[Data entries]
____

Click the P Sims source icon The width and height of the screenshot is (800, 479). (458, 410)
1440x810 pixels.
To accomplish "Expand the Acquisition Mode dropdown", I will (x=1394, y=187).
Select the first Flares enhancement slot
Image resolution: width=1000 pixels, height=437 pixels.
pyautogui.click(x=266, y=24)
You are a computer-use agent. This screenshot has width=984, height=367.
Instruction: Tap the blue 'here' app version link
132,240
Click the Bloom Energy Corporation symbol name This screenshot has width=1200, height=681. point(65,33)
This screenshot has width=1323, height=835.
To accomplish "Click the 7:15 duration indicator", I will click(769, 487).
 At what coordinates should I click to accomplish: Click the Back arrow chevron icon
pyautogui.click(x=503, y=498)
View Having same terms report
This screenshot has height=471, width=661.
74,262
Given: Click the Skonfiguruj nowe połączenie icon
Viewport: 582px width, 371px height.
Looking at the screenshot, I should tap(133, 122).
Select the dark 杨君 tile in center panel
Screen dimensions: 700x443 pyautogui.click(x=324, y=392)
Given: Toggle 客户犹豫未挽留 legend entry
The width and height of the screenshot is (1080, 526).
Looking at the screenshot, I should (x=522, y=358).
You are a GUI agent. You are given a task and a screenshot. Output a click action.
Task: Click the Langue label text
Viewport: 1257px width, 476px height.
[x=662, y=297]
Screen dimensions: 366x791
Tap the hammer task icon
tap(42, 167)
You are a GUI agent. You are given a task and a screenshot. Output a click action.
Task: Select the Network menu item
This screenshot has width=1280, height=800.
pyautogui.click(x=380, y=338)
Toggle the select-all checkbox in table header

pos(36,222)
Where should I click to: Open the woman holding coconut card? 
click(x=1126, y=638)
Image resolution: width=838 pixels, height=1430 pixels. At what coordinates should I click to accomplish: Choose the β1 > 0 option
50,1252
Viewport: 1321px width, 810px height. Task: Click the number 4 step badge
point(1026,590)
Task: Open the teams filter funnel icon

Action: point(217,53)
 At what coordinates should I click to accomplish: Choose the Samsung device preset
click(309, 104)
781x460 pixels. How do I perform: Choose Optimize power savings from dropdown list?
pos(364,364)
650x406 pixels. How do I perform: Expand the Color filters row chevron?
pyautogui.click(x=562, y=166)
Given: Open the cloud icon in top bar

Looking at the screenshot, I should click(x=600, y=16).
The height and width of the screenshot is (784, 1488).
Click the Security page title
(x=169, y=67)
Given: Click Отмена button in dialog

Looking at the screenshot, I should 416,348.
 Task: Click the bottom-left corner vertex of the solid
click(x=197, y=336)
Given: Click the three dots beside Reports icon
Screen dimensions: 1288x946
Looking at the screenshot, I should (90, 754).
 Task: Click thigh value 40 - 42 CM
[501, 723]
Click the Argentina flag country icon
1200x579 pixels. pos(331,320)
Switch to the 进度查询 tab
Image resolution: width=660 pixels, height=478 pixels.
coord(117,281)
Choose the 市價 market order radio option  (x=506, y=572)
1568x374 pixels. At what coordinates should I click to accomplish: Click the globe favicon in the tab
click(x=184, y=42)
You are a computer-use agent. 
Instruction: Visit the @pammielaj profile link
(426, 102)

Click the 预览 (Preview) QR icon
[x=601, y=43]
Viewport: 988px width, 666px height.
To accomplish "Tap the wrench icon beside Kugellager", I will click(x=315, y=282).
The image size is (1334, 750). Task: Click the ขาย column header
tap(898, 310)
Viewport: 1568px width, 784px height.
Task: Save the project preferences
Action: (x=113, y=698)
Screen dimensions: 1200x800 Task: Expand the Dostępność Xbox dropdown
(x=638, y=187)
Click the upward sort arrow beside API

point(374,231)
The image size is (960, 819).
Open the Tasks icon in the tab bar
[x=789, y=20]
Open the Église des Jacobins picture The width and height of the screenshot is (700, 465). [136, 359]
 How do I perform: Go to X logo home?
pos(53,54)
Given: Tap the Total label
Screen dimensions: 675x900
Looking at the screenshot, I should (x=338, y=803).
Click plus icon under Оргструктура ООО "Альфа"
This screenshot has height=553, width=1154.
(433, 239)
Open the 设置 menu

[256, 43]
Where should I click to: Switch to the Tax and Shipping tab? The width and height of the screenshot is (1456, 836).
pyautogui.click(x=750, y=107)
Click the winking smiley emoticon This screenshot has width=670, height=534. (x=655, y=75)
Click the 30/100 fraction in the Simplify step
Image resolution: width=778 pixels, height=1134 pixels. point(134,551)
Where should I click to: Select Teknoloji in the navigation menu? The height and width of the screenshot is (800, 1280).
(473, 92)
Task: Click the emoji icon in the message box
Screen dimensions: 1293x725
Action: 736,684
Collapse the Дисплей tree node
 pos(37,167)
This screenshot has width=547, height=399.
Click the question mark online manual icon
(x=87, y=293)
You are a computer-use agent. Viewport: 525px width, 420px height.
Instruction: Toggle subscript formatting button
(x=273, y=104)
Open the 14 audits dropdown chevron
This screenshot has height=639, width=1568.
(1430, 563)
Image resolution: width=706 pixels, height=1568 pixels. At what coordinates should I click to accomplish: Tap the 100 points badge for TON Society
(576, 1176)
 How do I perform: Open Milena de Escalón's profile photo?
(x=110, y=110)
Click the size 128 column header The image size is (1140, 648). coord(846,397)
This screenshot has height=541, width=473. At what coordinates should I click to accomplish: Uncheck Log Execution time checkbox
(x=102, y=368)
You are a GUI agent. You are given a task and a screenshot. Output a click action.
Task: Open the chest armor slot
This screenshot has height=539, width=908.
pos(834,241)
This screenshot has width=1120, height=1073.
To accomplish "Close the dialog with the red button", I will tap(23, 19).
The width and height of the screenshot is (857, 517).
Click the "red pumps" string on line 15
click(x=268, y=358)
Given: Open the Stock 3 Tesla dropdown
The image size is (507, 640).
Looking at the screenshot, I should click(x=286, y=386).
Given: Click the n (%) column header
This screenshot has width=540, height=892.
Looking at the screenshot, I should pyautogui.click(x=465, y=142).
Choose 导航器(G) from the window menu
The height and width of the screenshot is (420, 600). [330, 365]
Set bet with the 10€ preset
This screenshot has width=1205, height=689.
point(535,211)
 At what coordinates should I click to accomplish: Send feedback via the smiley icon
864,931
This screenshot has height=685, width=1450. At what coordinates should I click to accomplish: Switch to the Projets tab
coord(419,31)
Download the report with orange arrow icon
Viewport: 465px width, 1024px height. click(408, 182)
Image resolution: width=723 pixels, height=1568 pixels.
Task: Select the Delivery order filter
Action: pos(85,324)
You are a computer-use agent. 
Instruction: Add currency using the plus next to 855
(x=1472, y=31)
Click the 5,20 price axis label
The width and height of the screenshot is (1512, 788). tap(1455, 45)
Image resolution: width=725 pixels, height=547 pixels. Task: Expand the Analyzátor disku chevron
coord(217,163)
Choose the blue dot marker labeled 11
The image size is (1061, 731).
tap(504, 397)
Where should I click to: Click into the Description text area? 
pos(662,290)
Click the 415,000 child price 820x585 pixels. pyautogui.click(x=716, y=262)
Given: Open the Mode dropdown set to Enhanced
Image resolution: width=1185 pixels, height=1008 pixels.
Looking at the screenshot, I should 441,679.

____

[Exercise brief]: Some lines of the records above contain the word "Mode". How many are there? Reply with the number alone.

[Answer to this task]: 2